Léa Belooussovitch

Léa Belooussovitch, Haydan, Yémen, dimanche 14 août 2016, 2019

Léa Belooussovitch
Paris, 1989
Vit et travaille à Bruxelles

L’œuvre du Parlement fait partie d’une série de trois dessins de format identique et portant le même titre : Haydan, Yémen, dimanche 14 août 2016.

Là et alors, la coalition arabe avait organisé une frappe aérienne meurtrière avec pour cible un établissement d’enseignement coranique : une dizaine d’écoliers perdaient la vie ; Médecins Sans Frontière dénombrait 28 blessés ; toutes les victimes avaient moins de quinze ans. L’armée saoudienne se justifiera en identifiant l’école comme camp d’entraînement ennemi.

« J’ai cherché des photographies de presse documentant cet événement tragique, explique Léa Belooussovitch. J’en ai sélectionné trois qui montrent chaque fois le corps sans vie d’un enfant sous une couverture comme pour le protéger. Je choisis des images qui ‘parlent’ de la douleur de l’Homme et de sa vulnérabilité. Très souvent, l’émotion est intense. On est à la limite de l’éthique ou on l’a dépassée. Ici, les photographies de Haydan avaient déjà fait le tour du monde alors que, certainement, les familles n’avaient pas encore pu voir les dépouilles mortelles des enfants. »

Définition
Léa Belooussovitch, Haydan, Yémen, dimanche 14 août 2016, 2019 low def

Haydan, Yémen, dimanche 14 août 2016, dessin aux crayons de couleur sur feutre 110 x 60 cm, 2019 - Installé au fond du couloir du 1er étage de l'Hôtel de Ligne.

La violence du sujet est en opposition avec la manière de Léa Belooussovitch dans ses dessins à main levée, aux crayons de couleur sur feutre, un travail qu’elle développe depuis 2014 et qu’elle considère comme l’ossature de toutes ses recherches.

Outre que nécessiter un temps long en opposition avec l’instantané de la prise de vue, la technique modifie l’image ; elle altère sa nature. Dans la forme d’une part : il n’est pas possible d’exécuter un dessin précis ; les pigments se mélangent dans des dégradés qui, après le cadrage d’une partie de la photographie d’origine et son agrandissement, finissent de dissoudre la puissance figurative. Dans le fond d’autre part : ce processus d’abstraction introduit une distance ; la violence se trouve d’autant plus étouffée que le passage du crayon sec sur le feutre provoque un détachement des fibres textiles rendant à l’ensemble un aspect velouté, presque duveteux.

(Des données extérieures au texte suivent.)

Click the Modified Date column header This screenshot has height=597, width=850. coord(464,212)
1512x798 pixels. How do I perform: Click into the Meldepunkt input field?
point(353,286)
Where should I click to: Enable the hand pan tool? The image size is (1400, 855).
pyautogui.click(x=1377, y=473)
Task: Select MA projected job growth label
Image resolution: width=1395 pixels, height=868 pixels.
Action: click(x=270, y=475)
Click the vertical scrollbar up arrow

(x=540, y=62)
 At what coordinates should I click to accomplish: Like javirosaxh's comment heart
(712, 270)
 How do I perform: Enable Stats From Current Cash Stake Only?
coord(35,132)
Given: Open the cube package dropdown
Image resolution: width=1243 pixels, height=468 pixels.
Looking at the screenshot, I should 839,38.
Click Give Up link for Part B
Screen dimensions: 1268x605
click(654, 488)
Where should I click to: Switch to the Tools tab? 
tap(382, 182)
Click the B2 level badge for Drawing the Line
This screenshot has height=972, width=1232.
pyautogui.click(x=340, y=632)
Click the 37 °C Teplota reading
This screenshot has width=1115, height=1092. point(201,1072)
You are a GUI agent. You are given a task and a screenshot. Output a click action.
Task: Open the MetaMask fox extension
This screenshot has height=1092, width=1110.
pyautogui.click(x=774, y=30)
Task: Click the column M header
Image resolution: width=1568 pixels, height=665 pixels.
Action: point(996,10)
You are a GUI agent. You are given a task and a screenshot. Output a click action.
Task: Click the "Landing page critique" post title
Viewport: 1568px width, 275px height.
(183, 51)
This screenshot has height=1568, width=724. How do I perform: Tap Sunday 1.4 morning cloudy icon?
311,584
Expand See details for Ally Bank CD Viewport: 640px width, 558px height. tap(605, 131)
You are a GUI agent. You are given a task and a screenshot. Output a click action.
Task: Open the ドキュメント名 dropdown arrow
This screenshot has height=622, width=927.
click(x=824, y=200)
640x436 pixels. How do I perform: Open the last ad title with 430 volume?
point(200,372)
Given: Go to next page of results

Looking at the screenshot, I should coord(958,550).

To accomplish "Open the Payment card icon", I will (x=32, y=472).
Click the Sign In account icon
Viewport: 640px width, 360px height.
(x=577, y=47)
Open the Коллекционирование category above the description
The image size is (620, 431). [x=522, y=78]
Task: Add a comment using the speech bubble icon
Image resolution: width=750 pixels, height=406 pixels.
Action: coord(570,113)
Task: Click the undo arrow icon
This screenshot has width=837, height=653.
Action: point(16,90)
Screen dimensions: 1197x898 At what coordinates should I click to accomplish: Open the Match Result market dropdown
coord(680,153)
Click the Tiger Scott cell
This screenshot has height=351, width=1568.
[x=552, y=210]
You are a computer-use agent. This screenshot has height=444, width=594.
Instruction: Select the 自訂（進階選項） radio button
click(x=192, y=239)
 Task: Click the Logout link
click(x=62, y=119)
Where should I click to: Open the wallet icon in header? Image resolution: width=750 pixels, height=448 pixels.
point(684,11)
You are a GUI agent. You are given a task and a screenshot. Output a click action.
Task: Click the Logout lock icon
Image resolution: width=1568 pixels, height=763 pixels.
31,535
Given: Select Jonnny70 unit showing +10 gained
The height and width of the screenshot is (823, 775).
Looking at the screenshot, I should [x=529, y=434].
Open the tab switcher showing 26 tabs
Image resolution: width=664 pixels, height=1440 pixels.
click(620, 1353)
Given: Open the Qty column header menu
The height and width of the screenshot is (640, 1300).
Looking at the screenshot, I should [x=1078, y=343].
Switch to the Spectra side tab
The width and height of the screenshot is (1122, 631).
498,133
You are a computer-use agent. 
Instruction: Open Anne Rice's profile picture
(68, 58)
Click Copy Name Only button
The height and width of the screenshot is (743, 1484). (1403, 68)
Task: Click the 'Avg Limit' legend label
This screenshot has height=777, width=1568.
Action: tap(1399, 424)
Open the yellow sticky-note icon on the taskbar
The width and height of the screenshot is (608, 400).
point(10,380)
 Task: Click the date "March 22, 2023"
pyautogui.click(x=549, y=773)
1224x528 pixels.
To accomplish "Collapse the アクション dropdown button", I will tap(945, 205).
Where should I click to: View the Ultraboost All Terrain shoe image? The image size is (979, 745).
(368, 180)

« Je me sers d’un matériau isolant et protecteur, explique l’artiste. Il préserve du froid et de la chaleur. Il atténue les bruits. Cela fait sens par rapport aux images que je sélectionne. Elles documentent des scènes où il y a des déflagrations, des tirs, des cris, des pleurs qui seraient comme absorbés. Le feutre établit aussi un rapport très charnel, sensuel. Il me permet de donner corps aux images numériques. »

Les pièces sur feutre sont entre autres choses caractérisées par une succession de lectures. Celle du dessin doux, énigmatique, à la limite de l’abstraction vient en premier. C’est l’approche visuelle, esthétique qui prévaut sans pourtant conditionner le regardeur sur la nature du sujet. Cette première couche de lecture en entraine une seconde : celle du titre qui fait partie intégrante de l’œuvre ; elle ancre le dessin dans le réel et le ramène à un contexte précis jusque dans ses coordonnées espace/temps. Sans aucun doute nous retournerons-nous encore sur l’image avec un regard moins candide et l’envie de connaître ce qu’ont pu vivre ces ombres colorées en ce dimanche 14 août 2016 à Haydan au Yémen.